Matthew admits his degree was less relevant than some of his colleagues to his current technology role, with some of them having studied coding or science related degrees at university. However, he tells us this didn’t matter as “PwC trains you in the technology aspect” and the firm welcomes graduates from all degree disciplines.
During his time at PwC, Matthew has had four different roles, all of which were with different clients and across different sectors. In the short space of 18 months, Matthew was promoted twice, which he says the company had already “mapped out” for him as part of their development framework.
He tells us that as a graduate first starting off in the company, he knew that there was a good opportunity for career progression and “with each promotion, comes a pay rise, more responsibility and more opportunities.”
Matthew says the variety of roles across different positions, allowing him to work on different projects was “very beneficial” as he didn’t really know what he wanted to do after graduating.
Commenting on his career progression through the company, Matthew tells the team that with each new promotion he gained “experience and knowledge.”

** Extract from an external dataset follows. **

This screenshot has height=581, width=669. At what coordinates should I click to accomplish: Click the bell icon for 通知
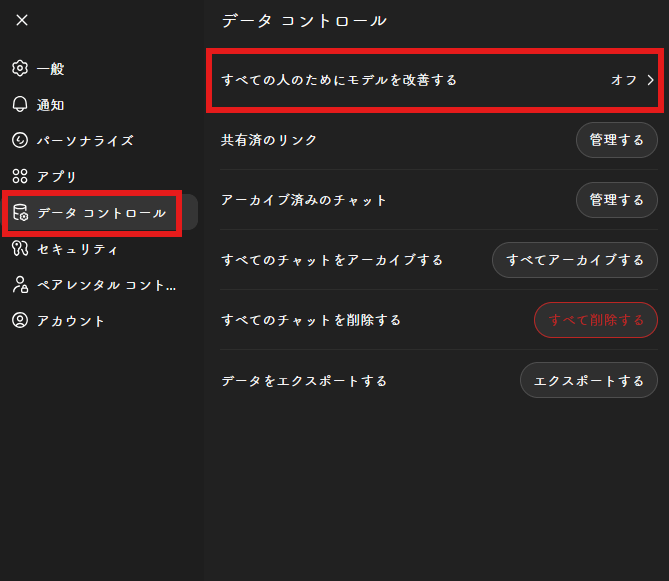tap(19, 105)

Matthew believes that PwC is a great place for new graduates to start their careers for a number of different reasons. Firstly, he focuses on the social aspect. He explains that a lot of people that join the graduate programme “are all similar in age” and that “you get a really good group of friends that you’ve joined with and you work with and then you come onto different projects with them.”
Matthew also says PwC is a great place to work because there are opportunities for graduates no matter what degree background they come from. He tells the team: “I have a Business Management degree, there's people who have degrees in various languages, Computer Science, Geography, there's everything really.”

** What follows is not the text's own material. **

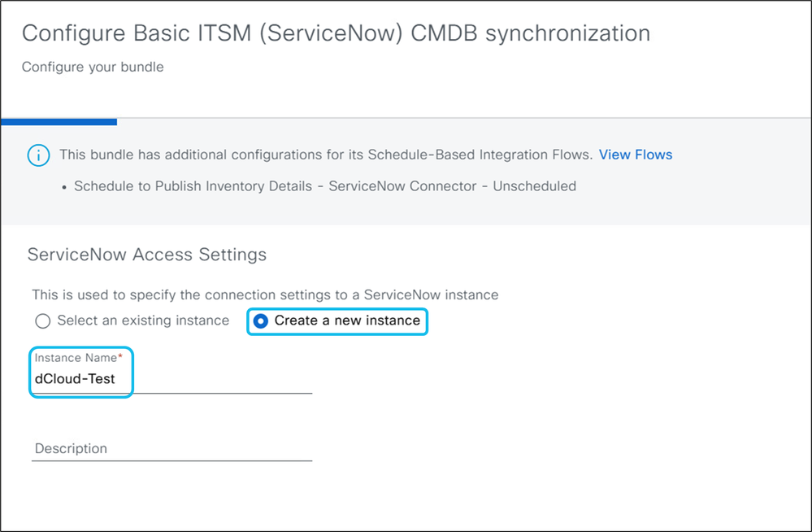Choose the Select an existing instance radio button
This screenshot has width=812, height=532.
click(43, 321)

However, Matthew says that no matter what background graduates come from, PwC is there to help guide and train them for their chosen role. He tells us: “I think that as a graduate it can be really daunting to look at the marketplace and decide where you want to go within that.” However, he says that at PwC, employees are trained in a variety of soft skills such as “ interacting with people and learning how to speak to clients.”
Commenting on the extensive training that PwC provides for their graduates, Matthew says: “With graduates, you can get ten weeks training in a range of sectors, having come from a completely random degree, which gives you the ability to be able to go and speak to some of the top leading firms about their requirements and how you’re going to deliver solutions for them. I think that’s a really good place to be and I doubt very many other companies get the same amount of exposure to clients as well as experience to work with them that you get here.”
Matthew's advice to other graduates thinking about applying to PwC is: “don't be intimidated by it.” As he explains: “ it can be very easy to look at one of the Big Four companies, one of the biggest accounting firms in the UK and think, am I good enough for that? And I know personally when I joined I was with people who have incredible backgrounds. You have people who went to Oxford or Cambridge and you have people that have done degrees focusing specifically on technology or coding, and so it’s very easy to compare yourself to them. But the thing is you come in and everyone gets given a blank slate, you get trained and you get the exposure and you work your way through it.”
He also adds that PwC “don’t expect you to know everything and they do take the time to train you. You'll have all that training behind you and will be well equipped to go and work with clients.”
Matthew concludes by encouraging other new graduates considering PwC after university to “just go for it.”